Projeções em queda — mas ainda acima da meta
No início do ano, as estimativas variavam bem mais altas. Em meados de 2025, algumas projeções superavam os 5,5%.
A correção veio em sucessivas revisões: 5,25%, 4,80%, 4,56% e, por fim, os atuais 4,55%.
Vale notar: a meta de inflação definida pelo Conselho Monetário Nacional (CMN) tem centro em 3%, com margem de tolerância entre 1,5% e 4,5%. Mesmo com a queda, a estimativa permanece um pouco acima do teto.
O que explica esse arrefecimento
A desaceleração nas expectativas inflacionárias parece refletir alguns fatores conjunturais:
A valorização relativa do real frente ao dólar e a previsão de câmbio mais moderado, o que encarece menos bens importados.
Uma desaceleração da demanda interna e moderação no ritmo de crescimento dos preços de produtos industriais e alimentos — historicamente, componentes sensíveis para o custo de vida das camadas populares.
A conjunção de juros elevados e a expectativa de piso de inflação fazendo com que o “mercado” revise os preços futuros de forma mais conservadora.
E o que isso significa para quem vive da luta diária
Para quem depende de salário, aposentadoria ou programas sociais — ou para quem luta por justiça social, como você costuma defender — a revisão para baixo traz dois lados da moeda:
Um pequeno suspiro para o poder de compra.

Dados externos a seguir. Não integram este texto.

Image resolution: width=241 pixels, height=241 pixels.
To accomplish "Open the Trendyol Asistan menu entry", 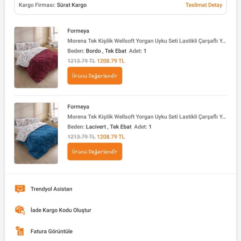I will [x=51, y=189].
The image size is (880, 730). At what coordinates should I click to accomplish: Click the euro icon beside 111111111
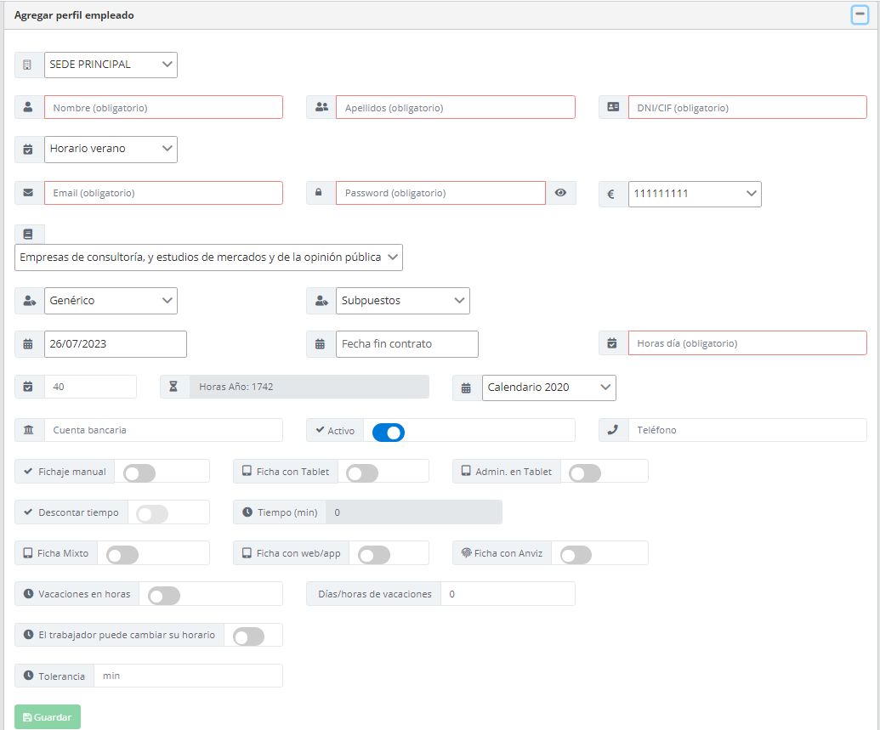(612, 194)
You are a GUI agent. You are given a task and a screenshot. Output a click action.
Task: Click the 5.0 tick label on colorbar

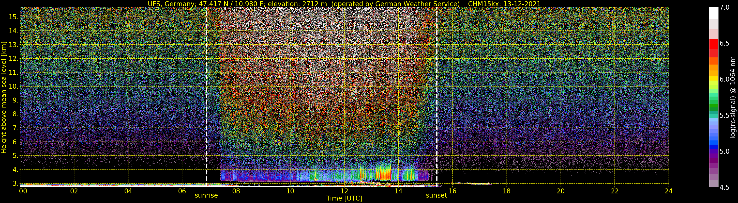725,151
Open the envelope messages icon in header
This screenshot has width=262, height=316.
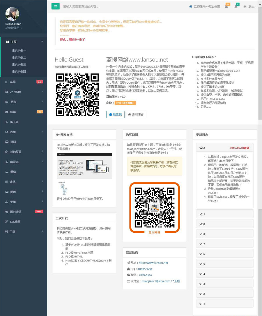point(226,6)
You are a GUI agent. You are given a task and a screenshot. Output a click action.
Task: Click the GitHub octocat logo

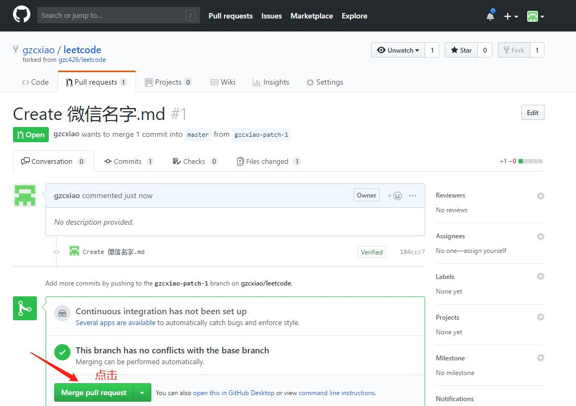(21, 15)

Menor inflação significa menor “mordida” dos preços sobre o orçamento da população. Se os preços dos alimentos, transporte, energia e serviços continuarem relativamente estáveis, há chance de aliviar o aperto no bolso de quem vive com pouco.
Um alerta político e sindical. A desaceleração da inflação pode ser usada como pretexto para “congelar” reajustes reais de salário, pensões ou benefícios, sob argumento de que “já não há tanta pressão inflacionária”. Para você, que representa servidores públicos e trabalhadores, isso exige vigilância redobrada: negociar aumento real continua essencial.
Conclusão — nem tudo é festa, mas há uma luz tênue
Sim — a queda nas projeções de inflação para 2025 representa uma luz de esperança. A estimativa de 4,55% é melhor que os temores iniciais, e pode significar algum alívio no custo de vida. Mas não dá para celebrar ainda: estamos perto do teto da meta do BC, e o histórico de inflação no Brasil mostra como o volante de preços pode girar rápido.
Para trabalhadores, pensionistas, servidores públicos e a periferia — ou seja, para a maioria que você representa e defende — esse cenário exige cautela. Não basta comemorar a expectativa: é hora de cobrar políticas públicas firmes, reajustes dignos e garantia de direitos sociais.